Viaturas da Força Tática no estacionamento do 5º Batalhão na zona norte de SP | Foto: Reprodução

Publicado originalmente no site Ponte Jornalismo

POR MARIA TERESA CRUZ

O tenente Diego Reginaldo Pereira e o cabo Douglas de Oliveira Santos, ambos da Força Tática do 5º Batalhão da PM (Vila Gustavo), na zona norte da capital paulista, mentiram em uma acusação de tráfico de drogas em março deste ano, decidiu a juíza Renata Carolina Casimiro Braga Velloso Roos em sentença que absolveu dois jovens presos na Vila Maria na tarde de 4 de dezembro de 2019.

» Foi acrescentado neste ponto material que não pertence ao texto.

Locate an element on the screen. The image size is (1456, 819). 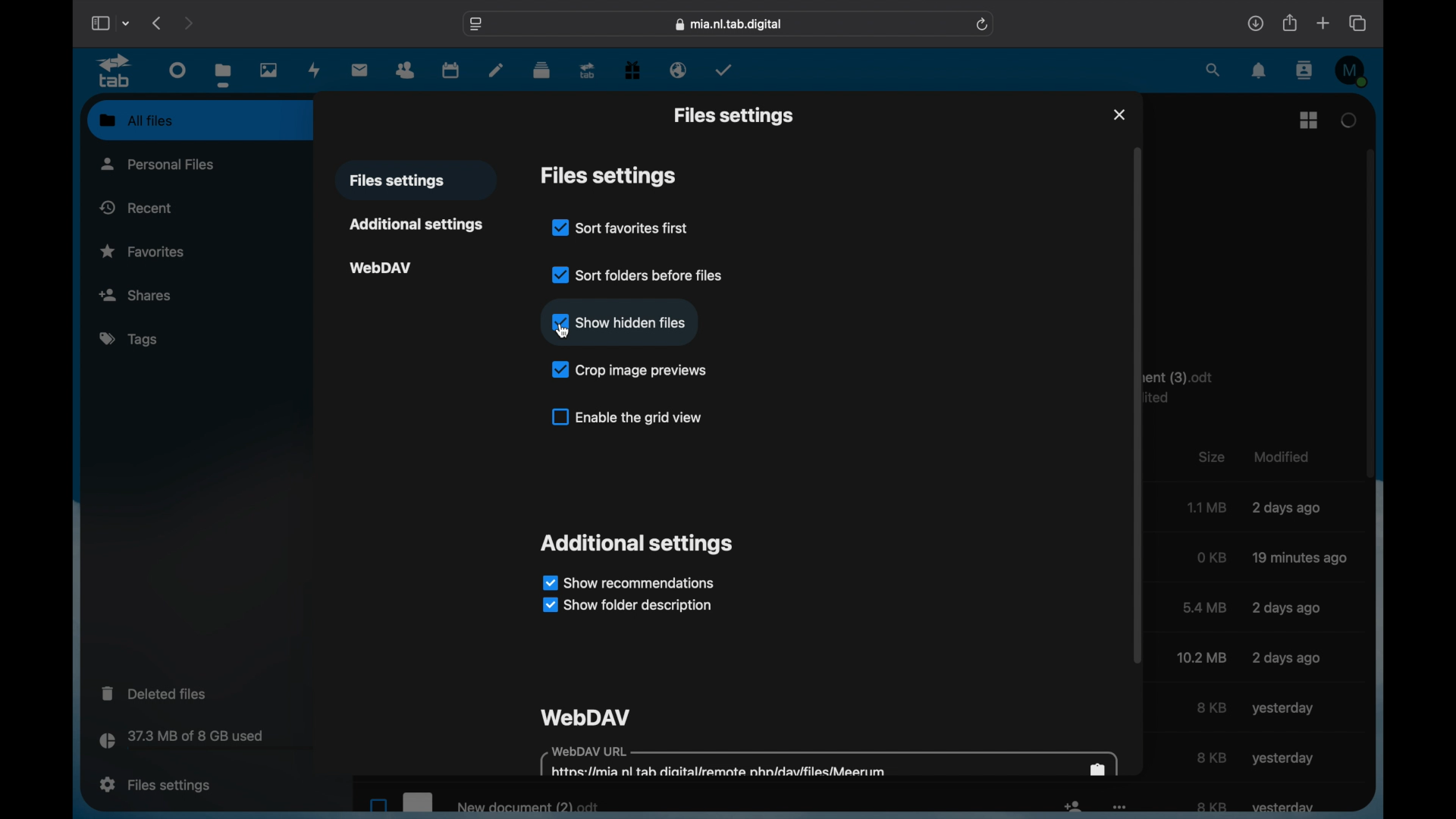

A magistrada sustentou “total improcedência” da denúncia que sustentaria a acusação e condenação dos jovens. A magistrada destaca que um dos suspeitos contou que os policiais separaram “quem tinham passagem de quem não tinha, que foram levados para averiguação e que a droga apareceu apenas na delegacia”. No 19º DP (Vila Maria), foram apresentados 3 quilos de drogas.

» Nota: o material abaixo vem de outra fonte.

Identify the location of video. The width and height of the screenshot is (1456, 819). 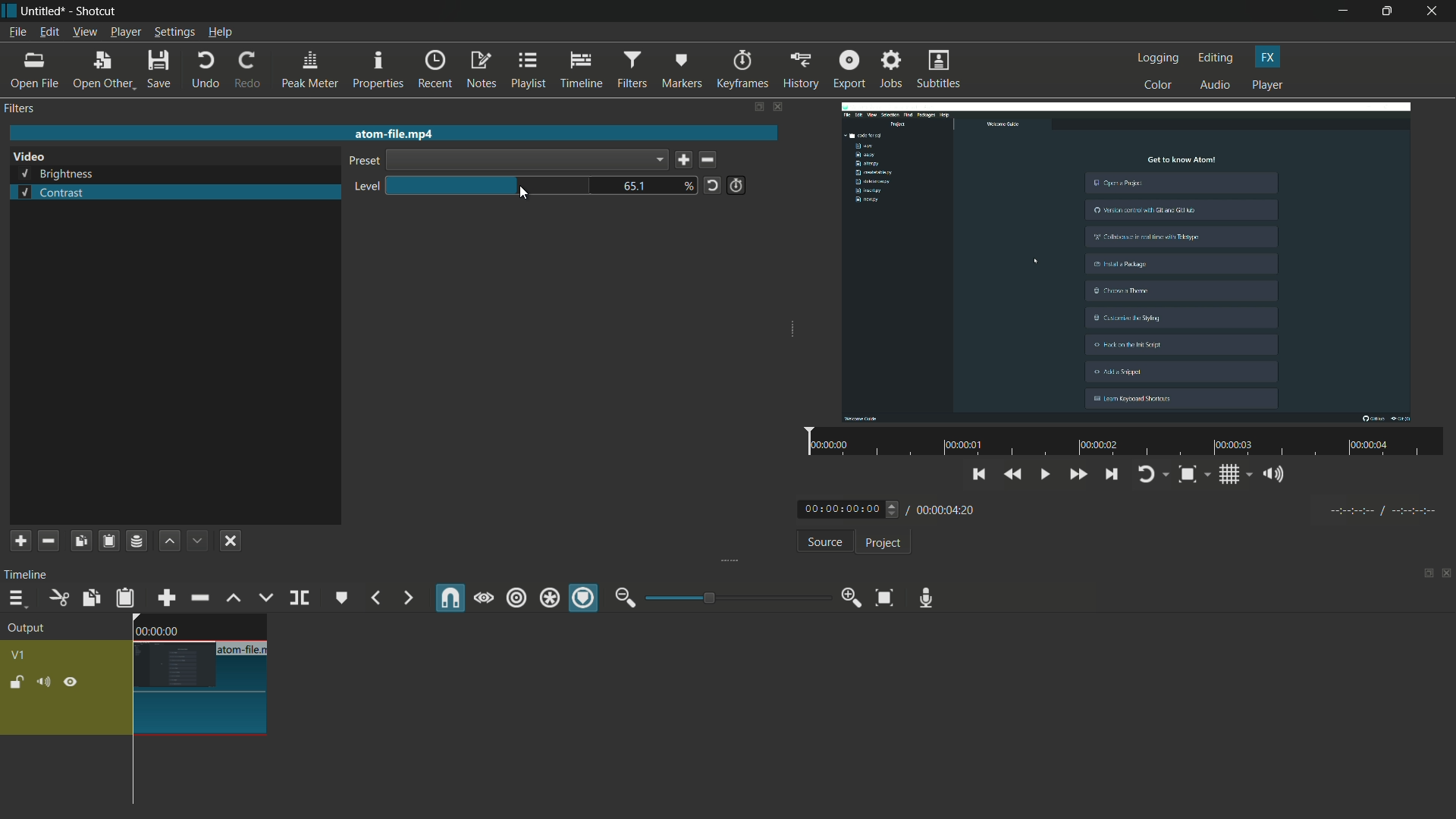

“Os policiais prestaram depoimentos contraditórios entre si e em relação àqueles que prestaram em solo policial, o que fragiliza sobremaneira a acusação que pesa sobre os réus”, destaca a sentença. Mesmo inocentes, os dois suspeitos ficaram presos por mais de 4 meses.

O endereço do flagrante que a Justiça considerou ser forjado era rua Kaneda, Jardim Japão, zona norte de São Paulo. O local fica a 3,9 km da rua Tenente Sotomano, onde fica a biqueira (ponto de venda de drogas) que aparece na denúncia anônima apurada pela Corregedoria da PM e informada com exclusividade pela Ponte em janeiro deste ano.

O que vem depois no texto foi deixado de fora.